I had a flashback to Dave Chappelle as Diddy "I only drink the finest breastmilks" and I laughed aloud.
Cambodian immigrants only!
Yo, Phil, I'm on my way back to Queens later tonight, while I'm there, I'll grab you a sugar cookie?
I feel you on that.
I'm more selective with the stuff I buy now but I grew up buying Coogi knits and Iceberg History sweaters so I don't have a problem dropping $80 on a good quality sweater....problem is, I don't see too much quality items out there right now.
But if you want premium products, be prepared to pay premium prices.
M/N is a bit of a grey area to me. But, I understand when an established high-end, or borderline high-end brand drops expensive pieces. Ralph Lauren and many high-end designers have earned the right to charge what they want for their pieces.
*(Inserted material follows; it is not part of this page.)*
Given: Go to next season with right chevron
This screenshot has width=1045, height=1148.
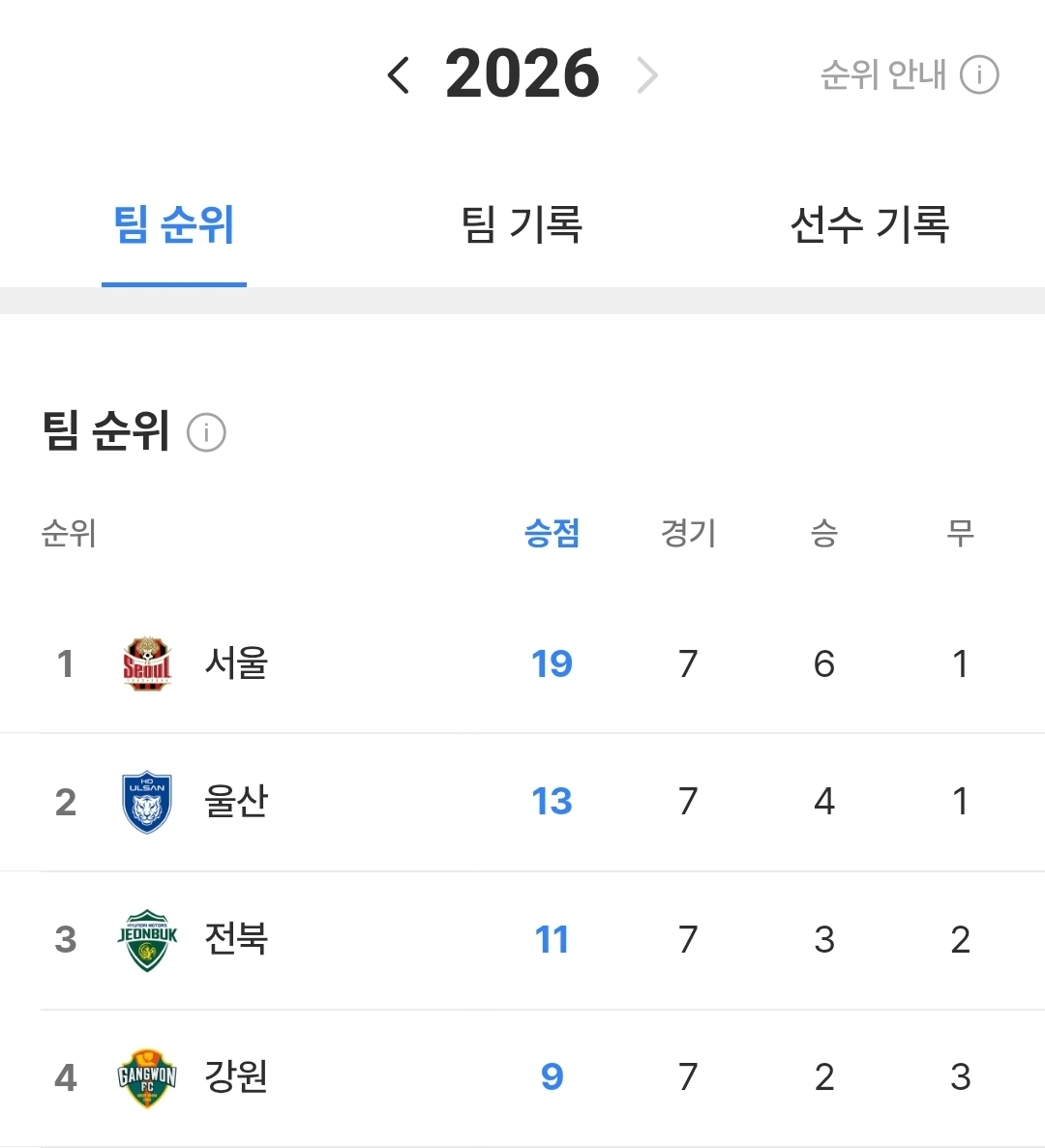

M/N had a niche when they were very jersey and jacket-centric in that they provided high quality (less so now) items with hard-to-acquire licensing that weren't widely available other places. That was a niche product, and therefore those items are going to be expensive. It makes sense, intellectually and from a business standpoint.
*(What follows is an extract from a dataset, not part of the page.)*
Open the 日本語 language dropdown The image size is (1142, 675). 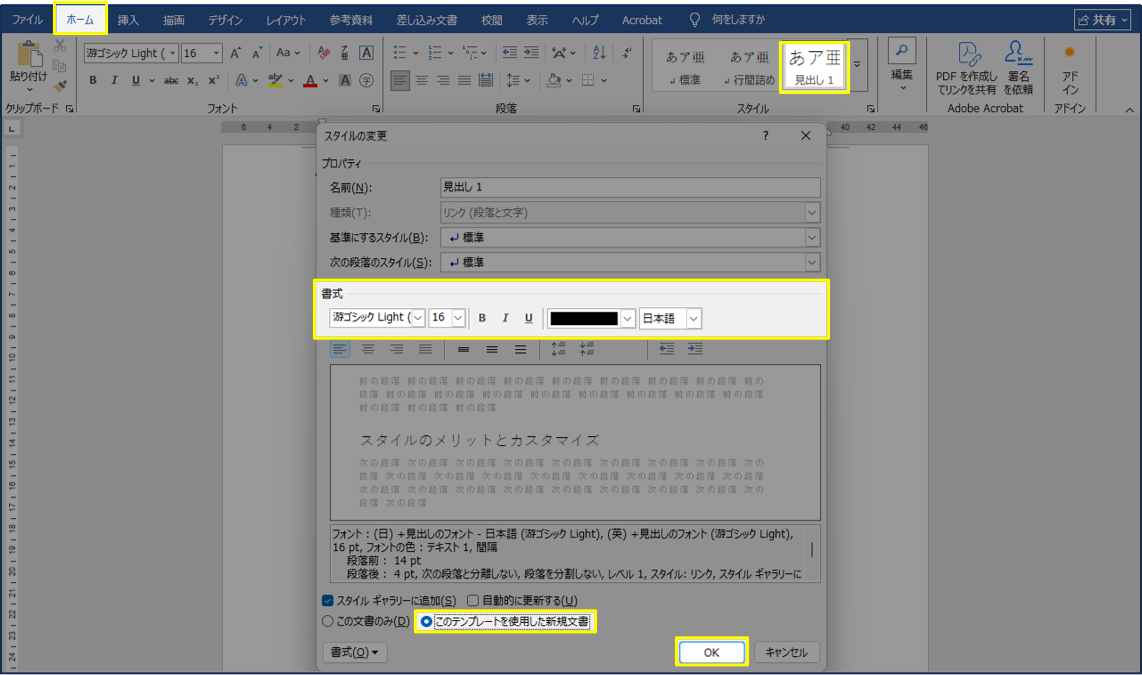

But, now we are just talking about sweatshirts. This isn't high fashion. This is just jacking their prices up so that they don't look out of whack with the premium pricing on their jerseys. IMO, I wish they'd make a sub-brand for their fashion items so they wouldn't have to worry about manipulating pricing to support their high-end, niche jersey division and the more lowest common denominator streetwear ventures under the same brand.
And, I've said this before, but one of my biggest beefs is amateur companies jacking up prices as a way to skirt "paying dues." Instead of earning a rep and following on the basis of your merchandise that will allow you to expand and enter more exclusive pricing markets with different lines, etc. people are just trying to jump ahead of the curve by charging $100 for some BS streetwear product. Like a line's main drawing point is its exclusionary pricing. It's the fashion equivalent of being famous for being famous. Some idiotic madness like Rich Yung would come off doing nothing different than a million others, and without creativity or superior product to differentiate itself from it's competitors, it decides the best way to do that is to call itself high-end and charge ridiculous prices. The sad thing is people fall for this like suckers every damb day!